Parallel to the position in Australia and Health Canada, DRAP (Pakistan) in its 281st meeting held on April 11–13, 2018, adopted the same 5-tier approach as developed by US FDA when they approved enoxaparin ANDA pathway in 2010 [3]. In particular, following FDA guideline, DRAP requires applicants seeking approval of biosimilar version of enoxaparin (Lovenox) to provide the multiple point data/information along with application Form-5A under Rule 26(1) of the Drugs (Licensing, Registering and Advertising) Rules, 1976, for registration of an imported enoxaparin drug. Prior to reaching their conclusion, DRAP had taken into account WHO Technical Report Series No. 999 (2016), wherein the Health Canada pointed out the oversight in the regulatory approval pathway for LMWHs and clarified that these should be regulated as biologicals and not as small-molecule drugs [92]. Subject to (i) establishing convincing similarity/equivalence to the innovator drug product as per the USP monograph at the levels of physicochemical properties; active pharmaceutical ingredient sameness; levels of impurities, weight-average Mw, and distribution of sequences of disaccharide building block units in the oligosaccharide chains; and in vitro biological and biochemical assay results; and in vivo PD profile and (ii) assurance by the manufacturer that a confirmatory clinical efficacy and safety trial would not provide any additional information about the drug product safety and efficacy than previously established by the innovator company, DRAP (Registration Board) may waive a pre-approval phase III efficacy/safety trial to avoid duplicating efforts and resources.

Conclusion

While development of new strategies for structural characterization of highly complex LMWHs and discovering their new clinical applications is a continuing challenge, so far, advances in analytical techniques (such as “in silico” modeling, digitalization, orthogonal separations and online testing) are encouraging for LMWH control of quality and purity during manufacturing and post-marketing. A continuum of patented or non-patented high-throughput separation techniques coupled to high-resolution mass spectrometry (MS, MS/MS) and bioinformatics platforms for spectral interpretation have made GAG chains analysis fast, more accurate, dependable, and meaningful for scientists and laboratory researchers.
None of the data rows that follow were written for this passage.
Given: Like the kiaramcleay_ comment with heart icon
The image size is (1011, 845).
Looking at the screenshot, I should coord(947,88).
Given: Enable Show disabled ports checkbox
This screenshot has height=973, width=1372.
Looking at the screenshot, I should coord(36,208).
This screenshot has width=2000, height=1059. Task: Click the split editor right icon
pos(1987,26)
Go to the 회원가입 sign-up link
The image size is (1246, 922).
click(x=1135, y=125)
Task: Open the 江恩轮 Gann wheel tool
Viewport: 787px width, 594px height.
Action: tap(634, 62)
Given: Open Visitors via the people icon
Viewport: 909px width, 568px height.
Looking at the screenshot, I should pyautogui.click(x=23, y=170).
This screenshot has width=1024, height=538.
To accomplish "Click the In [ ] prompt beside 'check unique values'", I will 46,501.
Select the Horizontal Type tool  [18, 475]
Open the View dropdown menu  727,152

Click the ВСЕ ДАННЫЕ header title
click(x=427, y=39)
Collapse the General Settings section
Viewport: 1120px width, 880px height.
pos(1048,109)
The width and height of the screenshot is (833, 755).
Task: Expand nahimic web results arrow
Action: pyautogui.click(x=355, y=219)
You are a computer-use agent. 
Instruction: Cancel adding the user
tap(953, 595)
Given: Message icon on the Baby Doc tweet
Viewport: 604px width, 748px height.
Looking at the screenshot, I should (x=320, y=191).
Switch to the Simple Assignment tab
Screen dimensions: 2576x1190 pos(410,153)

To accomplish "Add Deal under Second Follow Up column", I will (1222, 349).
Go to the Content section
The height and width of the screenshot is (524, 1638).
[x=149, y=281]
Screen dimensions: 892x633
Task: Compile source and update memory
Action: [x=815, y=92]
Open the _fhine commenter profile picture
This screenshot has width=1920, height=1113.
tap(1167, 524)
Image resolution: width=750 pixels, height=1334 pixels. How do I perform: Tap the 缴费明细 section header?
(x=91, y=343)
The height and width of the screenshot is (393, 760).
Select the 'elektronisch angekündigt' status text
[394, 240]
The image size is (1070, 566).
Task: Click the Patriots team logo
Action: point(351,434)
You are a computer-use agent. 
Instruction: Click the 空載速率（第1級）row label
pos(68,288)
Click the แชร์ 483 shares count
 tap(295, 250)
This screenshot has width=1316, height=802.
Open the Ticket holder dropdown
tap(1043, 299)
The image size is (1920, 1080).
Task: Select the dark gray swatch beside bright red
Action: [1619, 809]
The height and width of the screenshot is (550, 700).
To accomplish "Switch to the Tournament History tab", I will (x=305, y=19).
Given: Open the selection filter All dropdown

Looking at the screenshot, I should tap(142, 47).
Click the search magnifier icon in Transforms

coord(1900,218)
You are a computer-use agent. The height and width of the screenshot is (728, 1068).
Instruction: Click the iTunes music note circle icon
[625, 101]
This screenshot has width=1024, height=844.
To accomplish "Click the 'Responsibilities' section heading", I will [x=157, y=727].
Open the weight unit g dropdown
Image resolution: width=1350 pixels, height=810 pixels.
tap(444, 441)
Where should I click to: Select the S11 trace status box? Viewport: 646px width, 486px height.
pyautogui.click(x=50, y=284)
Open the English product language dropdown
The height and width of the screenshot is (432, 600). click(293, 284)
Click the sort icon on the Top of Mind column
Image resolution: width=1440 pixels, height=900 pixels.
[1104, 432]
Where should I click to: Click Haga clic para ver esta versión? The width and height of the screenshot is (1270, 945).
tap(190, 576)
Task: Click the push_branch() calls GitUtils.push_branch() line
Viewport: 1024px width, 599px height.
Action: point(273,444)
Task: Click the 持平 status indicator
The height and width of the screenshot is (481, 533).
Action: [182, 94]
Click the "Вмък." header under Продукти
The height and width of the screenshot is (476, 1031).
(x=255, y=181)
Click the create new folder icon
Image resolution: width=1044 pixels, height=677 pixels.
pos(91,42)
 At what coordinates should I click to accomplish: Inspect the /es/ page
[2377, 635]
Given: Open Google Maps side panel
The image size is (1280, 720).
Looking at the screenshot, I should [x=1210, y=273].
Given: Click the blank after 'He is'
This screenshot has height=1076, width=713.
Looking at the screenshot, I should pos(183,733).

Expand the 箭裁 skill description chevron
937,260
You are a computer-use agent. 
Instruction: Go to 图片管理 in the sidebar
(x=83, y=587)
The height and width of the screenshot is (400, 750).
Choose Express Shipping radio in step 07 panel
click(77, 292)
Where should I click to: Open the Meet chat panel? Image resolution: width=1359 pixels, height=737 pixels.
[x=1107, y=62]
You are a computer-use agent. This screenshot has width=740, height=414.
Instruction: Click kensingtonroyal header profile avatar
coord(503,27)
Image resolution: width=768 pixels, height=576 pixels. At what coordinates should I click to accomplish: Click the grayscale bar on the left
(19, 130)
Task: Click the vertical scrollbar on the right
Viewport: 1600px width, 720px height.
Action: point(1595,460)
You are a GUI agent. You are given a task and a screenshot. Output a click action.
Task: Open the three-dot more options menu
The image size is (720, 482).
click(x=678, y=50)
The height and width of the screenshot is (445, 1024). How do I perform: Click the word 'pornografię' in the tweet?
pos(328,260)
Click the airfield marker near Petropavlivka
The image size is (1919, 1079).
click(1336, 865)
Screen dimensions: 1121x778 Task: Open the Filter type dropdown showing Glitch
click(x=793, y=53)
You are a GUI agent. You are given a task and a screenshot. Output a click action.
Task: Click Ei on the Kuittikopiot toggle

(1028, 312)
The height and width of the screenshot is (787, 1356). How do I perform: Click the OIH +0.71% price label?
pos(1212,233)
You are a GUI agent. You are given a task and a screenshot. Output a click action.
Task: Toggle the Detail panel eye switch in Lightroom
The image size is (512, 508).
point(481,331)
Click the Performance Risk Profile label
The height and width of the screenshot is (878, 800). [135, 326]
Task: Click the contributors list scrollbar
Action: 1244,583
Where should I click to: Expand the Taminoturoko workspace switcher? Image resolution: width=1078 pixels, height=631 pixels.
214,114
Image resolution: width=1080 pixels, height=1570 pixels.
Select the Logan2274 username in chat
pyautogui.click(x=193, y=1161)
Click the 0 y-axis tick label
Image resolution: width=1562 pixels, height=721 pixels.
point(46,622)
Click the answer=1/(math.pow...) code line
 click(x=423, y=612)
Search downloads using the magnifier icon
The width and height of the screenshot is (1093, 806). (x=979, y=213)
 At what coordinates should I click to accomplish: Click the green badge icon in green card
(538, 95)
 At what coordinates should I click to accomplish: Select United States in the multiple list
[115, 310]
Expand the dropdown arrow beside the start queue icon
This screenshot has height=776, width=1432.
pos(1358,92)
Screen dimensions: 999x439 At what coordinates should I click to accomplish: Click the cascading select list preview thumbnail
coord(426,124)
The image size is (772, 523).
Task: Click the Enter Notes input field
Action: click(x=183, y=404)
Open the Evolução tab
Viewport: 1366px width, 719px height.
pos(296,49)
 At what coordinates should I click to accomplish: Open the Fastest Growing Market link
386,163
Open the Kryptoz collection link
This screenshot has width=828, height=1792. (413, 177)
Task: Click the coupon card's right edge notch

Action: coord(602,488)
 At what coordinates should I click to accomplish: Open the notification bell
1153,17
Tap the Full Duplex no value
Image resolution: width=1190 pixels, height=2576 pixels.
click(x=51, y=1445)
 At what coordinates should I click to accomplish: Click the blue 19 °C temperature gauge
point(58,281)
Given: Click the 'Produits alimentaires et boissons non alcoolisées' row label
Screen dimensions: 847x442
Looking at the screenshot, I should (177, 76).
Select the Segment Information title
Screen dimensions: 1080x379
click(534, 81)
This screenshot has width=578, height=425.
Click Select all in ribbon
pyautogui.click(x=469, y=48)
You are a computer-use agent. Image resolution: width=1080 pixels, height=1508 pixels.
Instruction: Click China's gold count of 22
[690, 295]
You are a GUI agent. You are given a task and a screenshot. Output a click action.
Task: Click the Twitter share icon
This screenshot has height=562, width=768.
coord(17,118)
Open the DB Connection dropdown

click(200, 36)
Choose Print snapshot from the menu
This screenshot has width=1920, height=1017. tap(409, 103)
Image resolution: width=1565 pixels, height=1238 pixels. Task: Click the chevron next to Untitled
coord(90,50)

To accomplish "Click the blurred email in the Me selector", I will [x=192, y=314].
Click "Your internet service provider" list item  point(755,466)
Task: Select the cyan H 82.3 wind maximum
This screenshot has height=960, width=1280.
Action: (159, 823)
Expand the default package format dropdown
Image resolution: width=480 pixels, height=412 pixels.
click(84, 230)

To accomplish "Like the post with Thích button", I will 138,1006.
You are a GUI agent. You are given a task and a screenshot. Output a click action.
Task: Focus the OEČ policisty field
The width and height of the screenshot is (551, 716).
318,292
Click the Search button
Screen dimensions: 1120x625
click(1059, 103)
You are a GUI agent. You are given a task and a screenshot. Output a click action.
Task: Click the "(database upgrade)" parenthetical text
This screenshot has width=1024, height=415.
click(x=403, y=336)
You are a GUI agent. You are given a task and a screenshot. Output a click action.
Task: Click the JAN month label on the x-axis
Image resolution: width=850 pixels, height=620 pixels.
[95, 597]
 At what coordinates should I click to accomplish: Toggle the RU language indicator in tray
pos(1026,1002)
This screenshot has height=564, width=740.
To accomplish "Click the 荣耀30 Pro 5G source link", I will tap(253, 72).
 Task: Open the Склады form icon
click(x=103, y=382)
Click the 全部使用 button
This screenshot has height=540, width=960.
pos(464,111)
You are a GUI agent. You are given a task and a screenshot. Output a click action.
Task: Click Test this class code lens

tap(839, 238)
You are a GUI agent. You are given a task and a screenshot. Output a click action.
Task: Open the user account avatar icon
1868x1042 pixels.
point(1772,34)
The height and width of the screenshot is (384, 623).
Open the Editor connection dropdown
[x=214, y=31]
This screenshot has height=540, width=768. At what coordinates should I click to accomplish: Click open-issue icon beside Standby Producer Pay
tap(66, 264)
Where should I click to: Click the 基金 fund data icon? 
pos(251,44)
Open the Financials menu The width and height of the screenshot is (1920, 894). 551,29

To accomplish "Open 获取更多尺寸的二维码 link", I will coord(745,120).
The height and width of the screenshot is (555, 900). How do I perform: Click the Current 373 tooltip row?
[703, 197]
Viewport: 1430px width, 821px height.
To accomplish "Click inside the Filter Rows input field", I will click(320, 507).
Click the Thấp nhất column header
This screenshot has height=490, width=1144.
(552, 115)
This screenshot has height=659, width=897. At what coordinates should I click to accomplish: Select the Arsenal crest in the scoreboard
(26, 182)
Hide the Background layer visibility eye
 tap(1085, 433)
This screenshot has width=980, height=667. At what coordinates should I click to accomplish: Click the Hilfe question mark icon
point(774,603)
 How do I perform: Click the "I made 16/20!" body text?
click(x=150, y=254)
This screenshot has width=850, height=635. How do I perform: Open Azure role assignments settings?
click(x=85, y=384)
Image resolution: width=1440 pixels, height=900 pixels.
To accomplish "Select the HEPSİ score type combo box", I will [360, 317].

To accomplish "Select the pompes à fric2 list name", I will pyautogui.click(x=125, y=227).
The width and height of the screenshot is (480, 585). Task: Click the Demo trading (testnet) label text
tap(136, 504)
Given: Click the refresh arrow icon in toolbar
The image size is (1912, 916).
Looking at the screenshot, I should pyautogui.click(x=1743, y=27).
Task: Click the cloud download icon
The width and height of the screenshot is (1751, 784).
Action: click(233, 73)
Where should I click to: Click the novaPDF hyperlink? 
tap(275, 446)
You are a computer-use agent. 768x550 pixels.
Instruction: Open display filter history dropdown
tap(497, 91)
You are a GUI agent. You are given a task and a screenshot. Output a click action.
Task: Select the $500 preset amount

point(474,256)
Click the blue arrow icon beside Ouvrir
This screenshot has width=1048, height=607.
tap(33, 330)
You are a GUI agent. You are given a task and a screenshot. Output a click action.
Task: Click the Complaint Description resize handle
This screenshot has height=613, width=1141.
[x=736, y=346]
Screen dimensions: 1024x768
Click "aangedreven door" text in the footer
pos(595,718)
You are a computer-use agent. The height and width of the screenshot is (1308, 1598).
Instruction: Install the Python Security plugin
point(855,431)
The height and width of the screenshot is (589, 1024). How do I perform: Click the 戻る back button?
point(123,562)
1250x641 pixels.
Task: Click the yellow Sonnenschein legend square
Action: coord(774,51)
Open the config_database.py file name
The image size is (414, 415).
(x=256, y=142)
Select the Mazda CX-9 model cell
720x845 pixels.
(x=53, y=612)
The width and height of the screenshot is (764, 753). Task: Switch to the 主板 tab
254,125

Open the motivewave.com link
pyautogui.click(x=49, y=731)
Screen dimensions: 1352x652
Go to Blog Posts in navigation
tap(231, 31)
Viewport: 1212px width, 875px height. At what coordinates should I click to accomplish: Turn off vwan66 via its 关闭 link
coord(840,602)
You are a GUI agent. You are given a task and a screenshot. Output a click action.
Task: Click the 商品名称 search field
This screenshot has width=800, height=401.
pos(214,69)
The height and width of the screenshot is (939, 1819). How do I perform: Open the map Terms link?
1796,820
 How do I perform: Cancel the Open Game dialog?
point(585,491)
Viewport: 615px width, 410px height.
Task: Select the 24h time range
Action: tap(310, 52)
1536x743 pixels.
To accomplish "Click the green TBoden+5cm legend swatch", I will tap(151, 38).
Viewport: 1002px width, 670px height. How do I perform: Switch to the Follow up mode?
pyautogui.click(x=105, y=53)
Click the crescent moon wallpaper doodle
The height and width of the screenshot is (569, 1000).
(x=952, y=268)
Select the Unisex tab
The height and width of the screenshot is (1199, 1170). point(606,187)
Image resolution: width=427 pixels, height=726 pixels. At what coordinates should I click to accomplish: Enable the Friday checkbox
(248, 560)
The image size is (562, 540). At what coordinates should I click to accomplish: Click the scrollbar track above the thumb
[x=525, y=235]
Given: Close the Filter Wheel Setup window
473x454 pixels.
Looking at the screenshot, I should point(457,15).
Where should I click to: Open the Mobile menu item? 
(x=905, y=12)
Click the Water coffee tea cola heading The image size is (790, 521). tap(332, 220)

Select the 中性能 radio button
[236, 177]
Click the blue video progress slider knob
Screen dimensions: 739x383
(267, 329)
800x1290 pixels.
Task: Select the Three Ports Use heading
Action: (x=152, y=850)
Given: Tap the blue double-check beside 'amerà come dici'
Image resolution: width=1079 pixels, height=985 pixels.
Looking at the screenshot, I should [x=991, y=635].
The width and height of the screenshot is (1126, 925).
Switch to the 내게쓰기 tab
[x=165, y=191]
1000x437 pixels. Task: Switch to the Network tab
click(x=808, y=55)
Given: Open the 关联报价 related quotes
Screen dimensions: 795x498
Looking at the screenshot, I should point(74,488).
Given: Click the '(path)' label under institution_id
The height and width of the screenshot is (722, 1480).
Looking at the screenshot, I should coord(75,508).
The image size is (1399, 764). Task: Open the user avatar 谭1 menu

Where these scientific advancements and increased technical know-how are resulting in development of new therapeutic drug targets, understanding the process-dependent variations in structural characteristics of LMWHs, and discovery of new applications of old active ingredients, in appropriate cases (where a sponsor of generic drug product provides a reasonable scientific justification for the same), these may let regulatory authorities to relax or obviate the need for expensive and extensive in vivo animal testing and clinical trials [92]. Foregoing clinical trials subject to rigorous scientific evidence in support of active ingredient sameness quest may increase availability of low-cost generic/biosimilar LMWHs to the public at one hand, save substantial cost for the health care system at the other, a patent-friendly ecosystem where pharmaceutical and biotechnology companies may have increasing opportunities to make substantial investments in innovation and development. In parallel, advances in uses of old structural analysis tools such as CE and NMR are providing new tracks for innovative thinking and translating them into practice.